History and Guitar Legacy

Soundgarden emerged from Seattle in 1984 as a founding pillar of grunge, but their guitar work transcended that label. Kim Thayil brought dissonant, atonal approaches rooted in punk and psychedelia, while Chris Cornell contributed melodic, textural guitar parts. Their sound draws equally from Black Sabbath's crushing weight and Led Zeppelin's dynamic range, making them essential study for electric guitarists seeking depth beyond standard approaches.
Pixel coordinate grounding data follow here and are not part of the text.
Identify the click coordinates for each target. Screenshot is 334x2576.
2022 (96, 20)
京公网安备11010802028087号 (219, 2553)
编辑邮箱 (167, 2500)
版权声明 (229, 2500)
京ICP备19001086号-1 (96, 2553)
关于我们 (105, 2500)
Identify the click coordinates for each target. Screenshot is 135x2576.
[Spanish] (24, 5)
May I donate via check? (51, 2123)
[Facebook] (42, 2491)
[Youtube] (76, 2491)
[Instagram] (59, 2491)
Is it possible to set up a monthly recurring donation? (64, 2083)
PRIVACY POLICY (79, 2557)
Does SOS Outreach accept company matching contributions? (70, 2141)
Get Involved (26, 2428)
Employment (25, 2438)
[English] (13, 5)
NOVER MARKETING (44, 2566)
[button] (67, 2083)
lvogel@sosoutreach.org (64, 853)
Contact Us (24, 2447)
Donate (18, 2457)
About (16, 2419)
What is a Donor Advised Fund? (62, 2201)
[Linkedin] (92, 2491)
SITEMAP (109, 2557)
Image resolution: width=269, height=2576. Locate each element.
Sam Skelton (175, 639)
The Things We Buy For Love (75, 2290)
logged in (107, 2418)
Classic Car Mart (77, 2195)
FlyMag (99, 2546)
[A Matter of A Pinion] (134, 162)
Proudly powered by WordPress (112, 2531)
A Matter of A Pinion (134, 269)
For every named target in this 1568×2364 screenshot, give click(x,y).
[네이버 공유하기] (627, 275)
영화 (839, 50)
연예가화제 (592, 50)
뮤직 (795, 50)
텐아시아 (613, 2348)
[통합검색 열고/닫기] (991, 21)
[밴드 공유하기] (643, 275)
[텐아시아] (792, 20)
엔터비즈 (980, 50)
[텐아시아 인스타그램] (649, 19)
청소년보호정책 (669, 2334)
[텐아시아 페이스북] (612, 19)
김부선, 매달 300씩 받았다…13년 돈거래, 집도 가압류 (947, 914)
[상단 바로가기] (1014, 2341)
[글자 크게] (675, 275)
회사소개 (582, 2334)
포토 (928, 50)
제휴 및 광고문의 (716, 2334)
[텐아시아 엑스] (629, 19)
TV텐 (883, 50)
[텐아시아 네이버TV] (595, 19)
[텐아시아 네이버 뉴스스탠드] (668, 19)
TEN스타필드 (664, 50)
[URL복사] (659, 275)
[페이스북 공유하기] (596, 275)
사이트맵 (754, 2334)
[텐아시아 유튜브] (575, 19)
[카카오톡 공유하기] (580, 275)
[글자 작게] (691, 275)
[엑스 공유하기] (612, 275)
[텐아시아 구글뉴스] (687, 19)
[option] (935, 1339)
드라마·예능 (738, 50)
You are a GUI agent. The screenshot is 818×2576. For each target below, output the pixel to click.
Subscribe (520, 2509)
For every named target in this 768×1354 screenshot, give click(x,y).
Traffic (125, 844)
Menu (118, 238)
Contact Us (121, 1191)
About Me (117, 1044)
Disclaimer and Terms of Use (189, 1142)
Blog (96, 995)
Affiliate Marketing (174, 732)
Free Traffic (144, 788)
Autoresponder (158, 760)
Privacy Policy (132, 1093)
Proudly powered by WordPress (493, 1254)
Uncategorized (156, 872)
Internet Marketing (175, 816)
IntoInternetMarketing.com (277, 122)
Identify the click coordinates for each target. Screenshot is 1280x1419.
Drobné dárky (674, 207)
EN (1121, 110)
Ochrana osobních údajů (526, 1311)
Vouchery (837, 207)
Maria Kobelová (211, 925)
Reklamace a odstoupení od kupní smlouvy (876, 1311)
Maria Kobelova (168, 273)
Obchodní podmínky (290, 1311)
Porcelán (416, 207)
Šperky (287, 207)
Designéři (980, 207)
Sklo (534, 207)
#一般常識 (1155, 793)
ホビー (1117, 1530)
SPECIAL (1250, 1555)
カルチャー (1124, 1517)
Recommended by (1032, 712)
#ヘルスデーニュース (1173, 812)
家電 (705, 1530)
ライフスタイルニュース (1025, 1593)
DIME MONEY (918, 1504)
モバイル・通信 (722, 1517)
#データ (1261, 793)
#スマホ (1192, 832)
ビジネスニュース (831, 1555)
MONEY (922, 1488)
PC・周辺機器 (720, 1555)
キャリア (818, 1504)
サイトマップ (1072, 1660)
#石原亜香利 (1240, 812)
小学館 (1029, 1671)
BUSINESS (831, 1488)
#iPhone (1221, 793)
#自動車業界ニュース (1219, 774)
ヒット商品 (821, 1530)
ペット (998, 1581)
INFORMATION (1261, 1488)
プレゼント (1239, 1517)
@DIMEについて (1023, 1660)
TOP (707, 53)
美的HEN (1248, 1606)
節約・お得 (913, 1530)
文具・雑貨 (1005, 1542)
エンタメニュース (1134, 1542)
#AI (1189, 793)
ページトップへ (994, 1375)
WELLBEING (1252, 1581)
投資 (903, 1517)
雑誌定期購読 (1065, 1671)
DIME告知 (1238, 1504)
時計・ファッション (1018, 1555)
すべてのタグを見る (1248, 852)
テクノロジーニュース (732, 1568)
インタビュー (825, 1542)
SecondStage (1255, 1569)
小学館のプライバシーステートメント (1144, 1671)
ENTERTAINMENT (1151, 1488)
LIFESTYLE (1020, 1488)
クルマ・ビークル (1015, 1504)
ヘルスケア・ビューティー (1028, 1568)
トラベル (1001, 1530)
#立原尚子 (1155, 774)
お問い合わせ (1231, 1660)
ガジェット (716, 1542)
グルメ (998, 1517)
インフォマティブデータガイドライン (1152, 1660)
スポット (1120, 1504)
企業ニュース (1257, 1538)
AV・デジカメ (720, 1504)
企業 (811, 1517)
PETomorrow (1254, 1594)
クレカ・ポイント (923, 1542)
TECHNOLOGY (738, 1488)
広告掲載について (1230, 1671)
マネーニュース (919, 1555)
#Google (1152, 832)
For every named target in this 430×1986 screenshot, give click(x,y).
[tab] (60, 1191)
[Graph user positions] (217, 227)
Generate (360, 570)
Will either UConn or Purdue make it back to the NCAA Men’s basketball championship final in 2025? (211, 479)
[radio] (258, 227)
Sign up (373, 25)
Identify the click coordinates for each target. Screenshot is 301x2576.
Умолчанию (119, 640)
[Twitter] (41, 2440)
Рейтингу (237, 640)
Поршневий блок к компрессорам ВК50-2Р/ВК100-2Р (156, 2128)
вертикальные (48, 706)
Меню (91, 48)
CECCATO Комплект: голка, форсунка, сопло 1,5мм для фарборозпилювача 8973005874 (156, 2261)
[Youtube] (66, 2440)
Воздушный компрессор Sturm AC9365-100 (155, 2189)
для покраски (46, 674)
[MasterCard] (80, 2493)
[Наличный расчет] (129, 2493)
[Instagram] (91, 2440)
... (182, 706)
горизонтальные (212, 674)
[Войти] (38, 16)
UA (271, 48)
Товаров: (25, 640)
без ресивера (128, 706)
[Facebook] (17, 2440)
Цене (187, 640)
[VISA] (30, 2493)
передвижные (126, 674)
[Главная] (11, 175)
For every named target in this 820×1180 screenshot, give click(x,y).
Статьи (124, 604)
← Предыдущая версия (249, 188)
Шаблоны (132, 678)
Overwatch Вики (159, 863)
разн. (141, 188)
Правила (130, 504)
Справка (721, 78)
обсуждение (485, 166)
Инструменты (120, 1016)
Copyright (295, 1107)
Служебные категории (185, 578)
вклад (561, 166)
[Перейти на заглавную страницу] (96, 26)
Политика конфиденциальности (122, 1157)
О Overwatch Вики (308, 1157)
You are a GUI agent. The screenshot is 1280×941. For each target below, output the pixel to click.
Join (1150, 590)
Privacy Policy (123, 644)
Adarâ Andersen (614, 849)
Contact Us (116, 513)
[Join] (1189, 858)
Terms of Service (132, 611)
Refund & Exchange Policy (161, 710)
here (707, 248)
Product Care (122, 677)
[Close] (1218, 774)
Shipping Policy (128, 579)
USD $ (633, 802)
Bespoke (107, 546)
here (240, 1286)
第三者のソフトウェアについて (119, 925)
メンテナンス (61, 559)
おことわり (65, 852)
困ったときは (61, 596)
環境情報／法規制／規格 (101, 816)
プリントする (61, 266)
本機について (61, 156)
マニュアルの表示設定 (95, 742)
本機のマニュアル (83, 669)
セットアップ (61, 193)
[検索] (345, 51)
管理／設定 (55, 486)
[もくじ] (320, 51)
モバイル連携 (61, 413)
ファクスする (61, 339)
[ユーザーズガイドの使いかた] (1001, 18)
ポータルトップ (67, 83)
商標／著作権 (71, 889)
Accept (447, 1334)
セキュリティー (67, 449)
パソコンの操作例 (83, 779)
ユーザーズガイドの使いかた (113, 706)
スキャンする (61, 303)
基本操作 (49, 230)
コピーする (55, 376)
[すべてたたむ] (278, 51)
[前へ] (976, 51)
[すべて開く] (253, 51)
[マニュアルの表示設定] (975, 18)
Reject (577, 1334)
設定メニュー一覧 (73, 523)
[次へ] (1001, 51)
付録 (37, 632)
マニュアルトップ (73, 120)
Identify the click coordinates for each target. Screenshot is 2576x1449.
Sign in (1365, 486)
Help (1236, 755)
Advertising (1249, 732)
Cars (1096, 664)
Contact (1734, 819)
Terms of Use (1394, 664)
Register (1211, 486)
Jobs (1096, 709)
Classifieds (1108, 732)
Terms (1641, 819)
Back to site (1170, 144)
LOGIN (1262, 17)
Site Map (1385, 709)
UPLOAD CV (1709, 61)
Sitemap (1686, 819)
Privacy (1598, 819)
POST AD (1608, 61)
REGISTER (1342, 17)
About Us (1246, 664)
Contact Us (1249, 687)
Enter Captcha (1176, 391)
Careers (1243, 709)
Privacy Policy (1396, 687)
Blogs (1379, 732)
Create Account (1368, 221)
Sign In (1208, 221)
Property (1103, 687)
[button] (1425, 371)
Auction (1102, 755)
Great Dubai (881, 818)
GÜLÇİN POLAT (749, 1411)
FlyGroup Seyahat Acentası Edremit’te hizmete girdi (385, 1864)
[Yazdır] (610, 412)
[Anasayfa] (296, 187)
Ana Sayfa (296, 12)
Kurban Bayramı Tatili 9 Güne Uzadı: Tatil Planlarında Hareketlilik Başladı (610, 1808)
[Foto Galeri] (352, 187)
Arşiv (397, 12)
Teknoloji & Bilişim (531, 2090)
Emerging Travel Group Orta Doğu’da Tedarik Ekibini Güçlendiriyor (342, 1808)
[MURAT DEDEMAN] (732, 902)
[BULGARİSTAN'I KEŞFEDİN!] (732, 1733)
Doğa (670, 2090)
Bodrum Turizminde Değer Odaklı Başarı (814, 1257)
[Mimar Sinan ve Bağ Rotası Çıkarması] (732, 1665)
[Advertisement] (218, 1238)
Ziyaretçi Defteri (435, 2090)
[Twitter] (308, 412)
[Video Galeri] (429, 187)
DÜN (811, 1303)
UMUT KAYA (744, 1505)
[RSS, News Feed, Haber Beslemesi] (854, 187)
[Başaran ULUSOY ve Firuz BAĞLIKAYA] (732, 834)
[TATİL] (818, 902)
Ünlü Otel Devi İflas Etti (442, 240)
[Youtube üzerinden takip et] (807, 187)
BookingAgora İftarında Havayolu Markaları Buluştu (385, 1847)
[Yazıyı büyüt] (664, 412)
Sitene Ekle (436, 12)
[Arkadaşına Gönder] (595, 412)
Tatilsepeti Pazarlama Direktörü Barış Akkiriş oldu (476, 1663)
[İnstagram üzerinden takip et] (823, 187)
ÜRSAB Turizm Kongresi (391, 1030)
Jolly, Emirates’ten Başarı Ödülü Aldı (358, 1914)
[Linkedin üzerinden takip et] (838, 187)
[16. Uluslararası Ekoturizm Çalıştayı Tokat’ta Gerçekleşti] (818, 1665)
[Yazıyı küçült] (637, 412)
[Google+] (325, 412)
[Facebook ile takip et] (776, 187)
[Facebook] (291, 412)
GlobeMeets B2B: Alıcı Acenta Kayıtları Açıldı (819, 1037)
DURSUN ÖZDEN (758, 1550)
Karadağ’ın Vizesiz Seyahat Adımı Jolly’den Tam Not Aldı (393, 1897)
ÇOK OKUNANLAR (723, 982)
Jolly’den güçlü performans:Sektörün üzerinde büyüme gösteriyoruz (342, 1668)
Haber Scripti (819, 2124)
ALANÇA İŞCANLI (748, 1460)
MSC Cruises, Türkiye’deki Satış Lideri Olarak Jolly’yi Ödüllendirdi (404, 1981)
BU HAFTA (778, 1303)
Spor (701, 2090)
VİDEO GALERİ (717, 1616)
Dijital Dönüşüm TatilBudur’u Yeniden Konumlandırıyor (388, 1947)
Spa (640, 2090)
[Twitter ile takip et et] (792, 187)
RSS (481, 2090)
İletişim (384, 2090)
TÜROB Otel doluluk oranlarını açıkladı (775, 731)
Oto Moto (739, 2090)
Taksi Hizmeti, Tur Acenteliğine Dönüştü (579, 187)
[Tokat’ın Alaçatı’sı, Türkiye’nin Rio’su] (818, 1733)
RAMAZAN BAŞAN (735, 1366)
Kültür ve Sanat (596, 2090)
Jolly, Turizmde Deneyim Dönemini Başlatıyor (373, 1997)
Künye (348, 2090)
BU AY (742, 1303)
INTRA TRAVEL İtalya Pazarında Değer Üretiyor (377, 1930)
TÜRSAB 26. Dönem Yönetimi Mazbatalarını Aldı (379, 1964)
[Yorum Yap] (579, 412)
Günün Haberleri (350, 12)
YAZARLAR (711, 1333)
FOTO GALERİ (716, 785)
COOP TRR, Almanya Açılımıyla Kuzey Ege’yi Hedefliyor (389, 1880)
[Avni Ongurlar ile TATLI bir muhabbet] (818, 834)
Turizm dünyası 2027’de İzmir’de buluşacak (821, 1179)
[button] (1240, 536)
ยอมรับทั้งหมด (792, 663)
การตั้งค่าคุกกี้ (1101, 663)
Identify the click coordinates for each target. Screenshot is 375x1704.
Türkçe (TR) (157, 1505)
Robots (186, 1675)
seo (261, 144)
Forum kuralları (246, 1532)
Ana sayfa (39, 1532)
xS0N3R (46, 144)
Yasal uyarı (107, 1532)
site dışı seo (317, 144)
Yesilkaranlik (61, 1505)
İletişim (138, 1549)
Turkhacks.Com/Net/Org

Playing Style and Techniques

Kim Thayil's immediately recognizable style features angular, feedback-drenched riffs built on unusual intervals with a loose, improvised feel. He favors sustain and overtones over speed, letting notes ring into controlled feedback rather than pursuing flashy solos. His lead work is textural and sculptural rather than melodic, proving that heavy, inventive playing doesn't require speed. This approach liberates guitarists from conventional blues-scale soloing.

Why Guitarists Study Soundgarden

Soundgarden's catalog teaches relentless use of alternate and dropped tunings combined with heavy riffing that breaks conventional patterns. Their songs demonstrate how dissonance becomes massive and compelling. Learning their material expands playing beyond power chords and pentatonic boxes, revealing new harmonic possibilities and textural approaches that develop a guitarist's overall musicality and sonic vocabulary significantly.

Difficulty and Learning Path

Soundgarden sits at intermediate level with advanced challenges. Riffs aren't speed focused but demand proficiency with alternate tunings like Drop D, DADGAD, and CGCGGE, plus odd time signatures such as 7/4 in 'Outshined'. Tight palm muting, disciplined downpicking, unconventional power chord voicings, and comfort with dissonance are essential. Mastering these skills deeply rewards players and genuinely levels up overall ability.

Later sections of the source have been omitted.